In producing this volume, Ms. West has eased out Oliver Stone himself, who inspired and lent his name to the Oliver Stone Mythmaker Trophy, as this year’s recipient of it, albeit after fierce competition. Many readers will recall the Oliver Stone/Peter Kuznick television chronicle that claimed that after Henry A. Wallace was sacked as vice president in 1944 in favor of that infamous warmonger Harry S. Truman, Truman started the Cold War and propagated the false allegation that Stalin had any interest in oppressing Eastern Europe (or anywhere else), subverting democracy, or creating a state of international tension.

When the Nazis invaded the Soviet Union on June 22, 1941, Truman — then a United States senator from Missouri — said that this was a war between two equivalently evil men and that although the human devastation that would result from their conflict was tragic, the mutual enervation of two such wicked and ghastly regimes as those of Hitler and Stalin and their adherents was a useful phenomenon. He spoke from compassion for the agonies inflicted on Britain and her affiliated states, Canada, Australia, and New Zealand, in facing without the support of any other Great Power the full weight of the formidable German war machine.

Even allowing for the superlative public-relations talents of Churchillian Britain —  claiming to be David to a goose-stepping Goliath with greasy hair and a Charlie Chaplin mustache, and shrieking “Sieg heil” while hurling his straight right arm compulsively into the air — Great Britain and the Commonwealth were underdogs against Germany. Churchill exaggerated for his own purposes when he said that the Royal Air Force had won the Battle of Britain “at odds of seven or eight to one.” It was more like three to two, which became one to one when the comparative ease of the refueling and return to the skies for the home air force is taken into account, but it was a great victory and Mr. Churchill spoke nothing but the truth when he said, “Never in the field of human conflict was so much owed by so many to so few.”

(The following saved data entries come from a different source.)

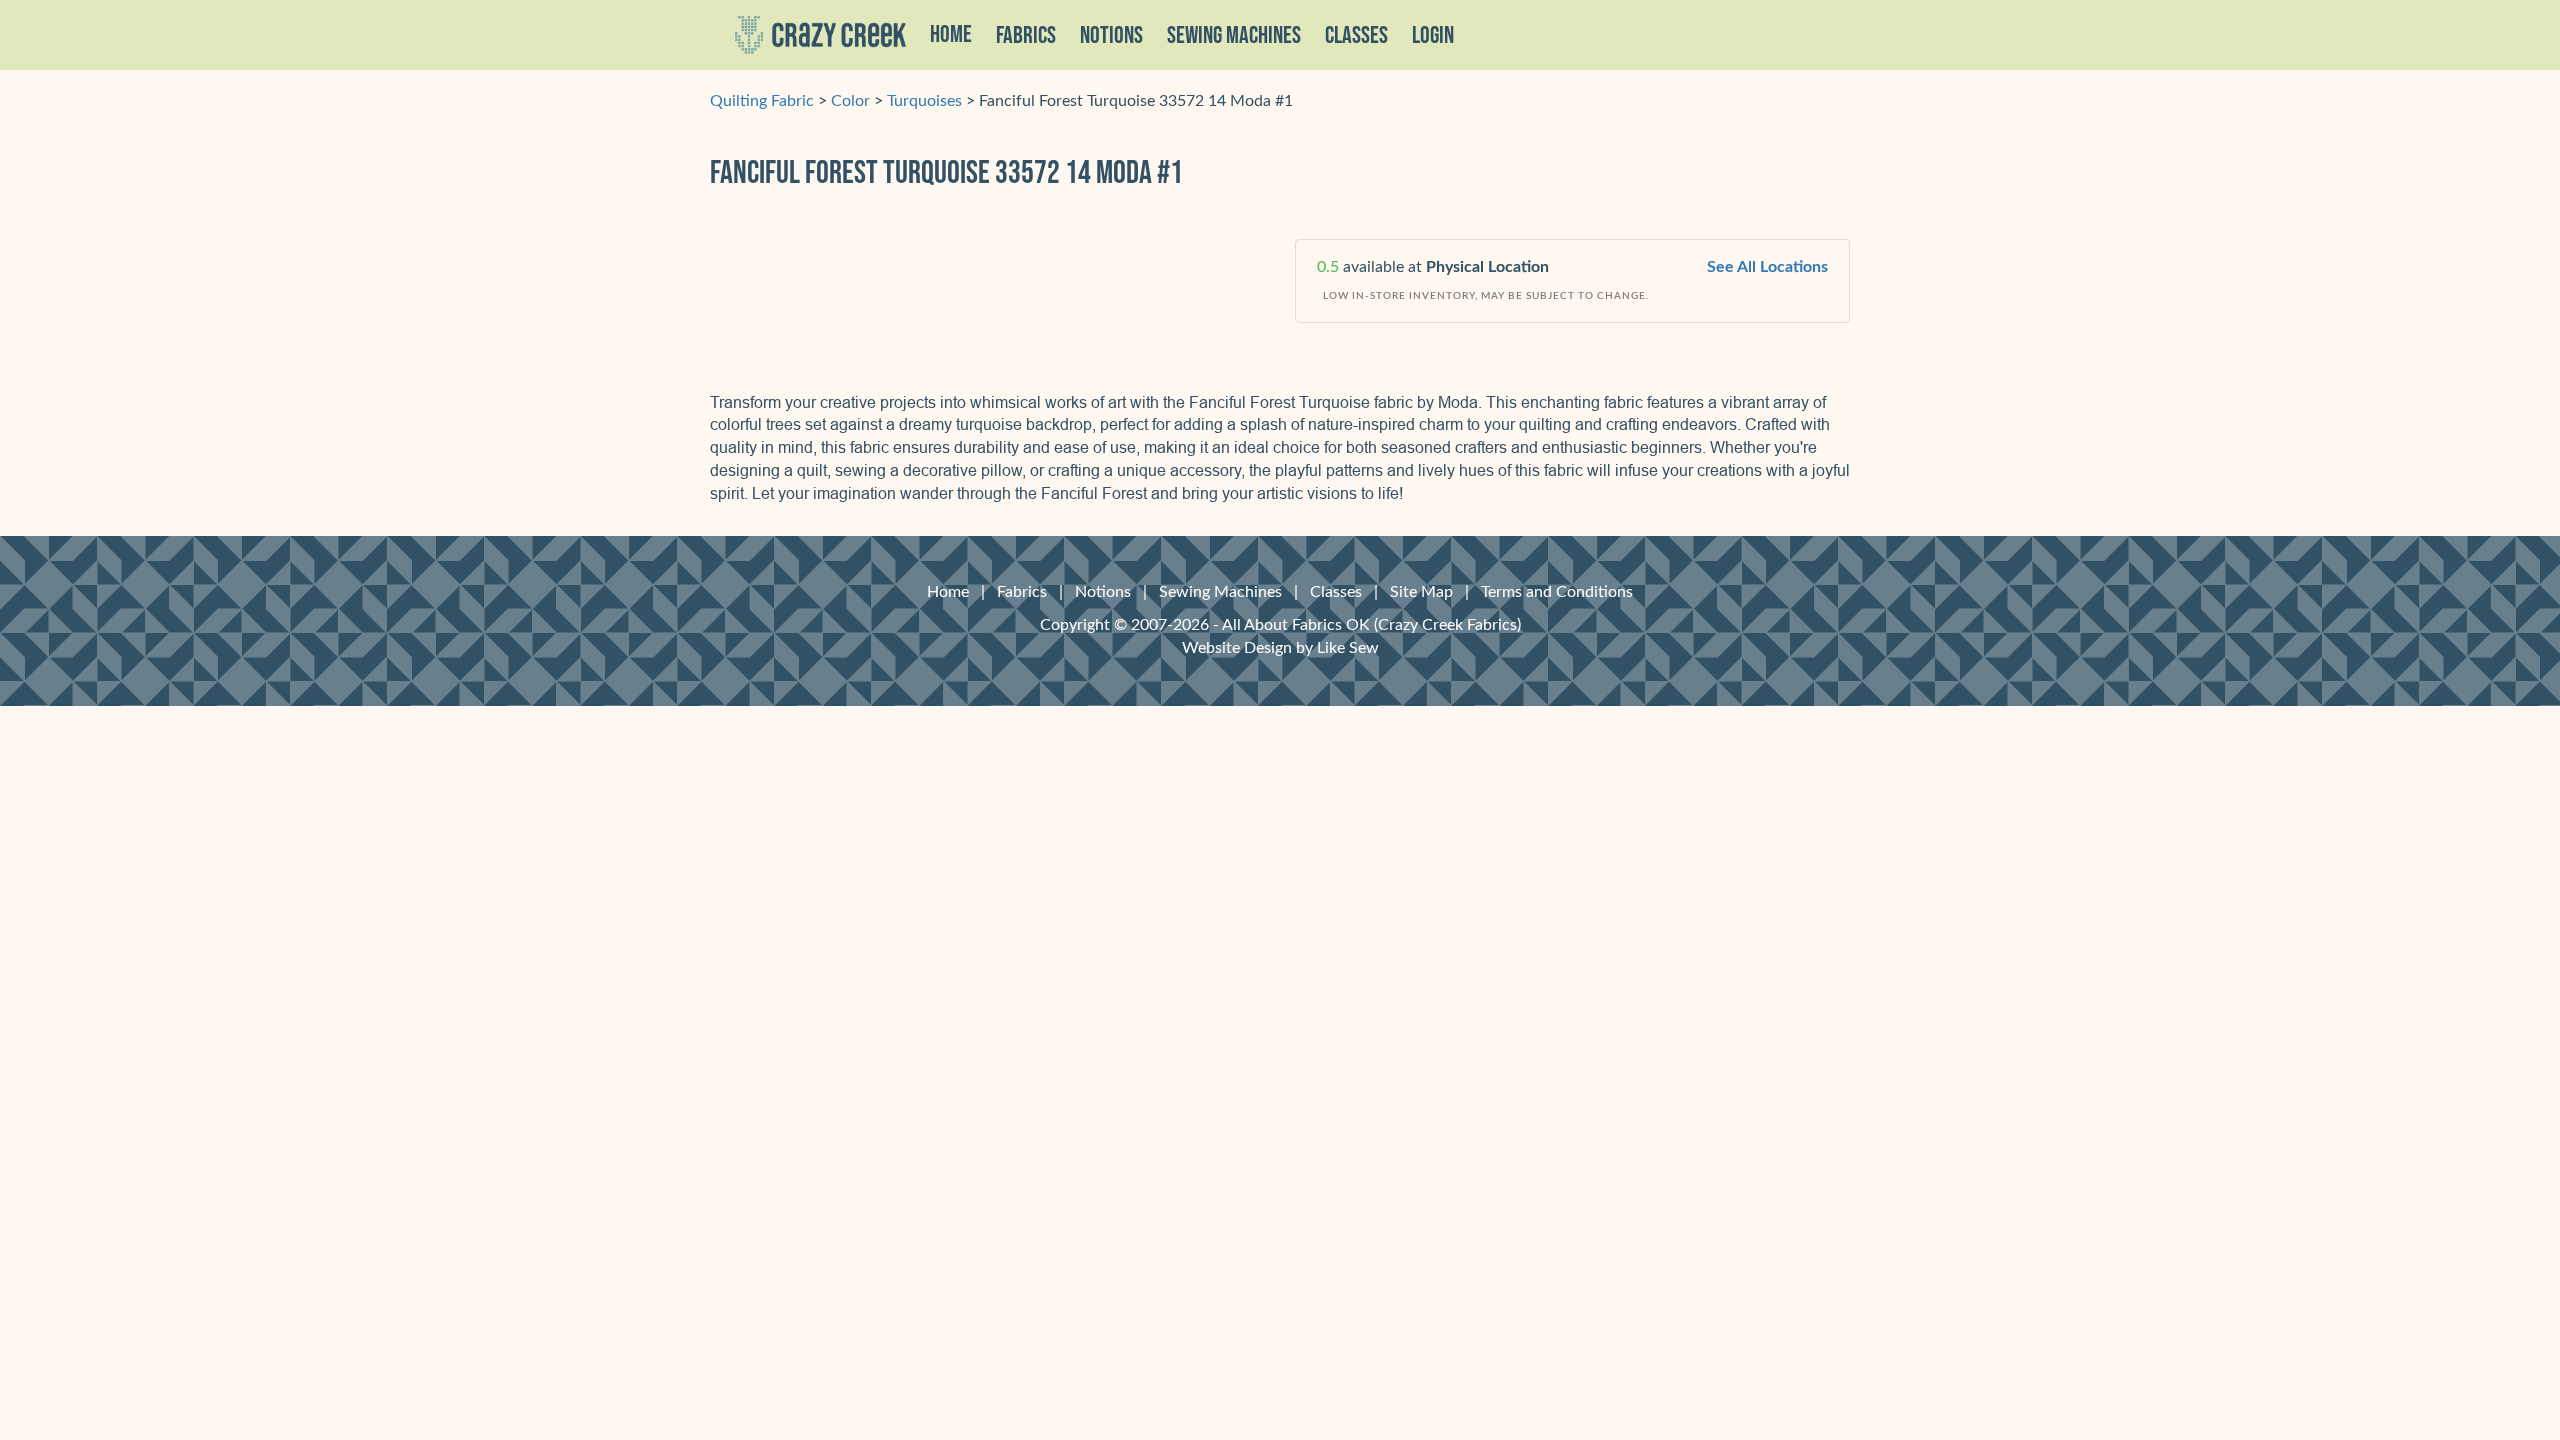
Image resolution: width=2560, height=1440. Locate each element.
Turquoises (924, 101)
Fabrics (1022, 592)
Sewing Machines (1234, 36)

But Germany had all the Eurasian land mass as occupied, satellite, or friendly territory, to the deserts of Araby and the gates of India. The Greater Reich then included most of France and Poland, Austria, Czechoslovakia, Denmark, Norway, and Benelux, a combined population about as great as that of the United States and with an almost equivalent industrial capacity. Mussolini, Franco, Salazar, Horthy (Hungary), and Antonescu (Romania) were in varying but extensive states of compliance with the German lead, and Stalin was a cordial non-aggression contractant, until Hitler invaded the Soviet Union with four million well-trained soldiers, preceded by the aerial well-wishing of the German air force and bringing the Gestapo in their wake.

The victory of Hitler would have made it extremely difficult for the Anglo-Americans ever to dislodge him in foreseeable time from control of Europe. Roosevelt had extended American territorial waters from three miles to 1,800 miles, ordered the U.S. Navy and Coast Guard to fire on detection at any German ship, and at the same time had offered to “lend” the sinews of war to the British and Canadians, with soft eventual repayment, and compared this to lending your neighbor your garden hose when his house is on fire. It was an idiosyncratic definition of neutrality.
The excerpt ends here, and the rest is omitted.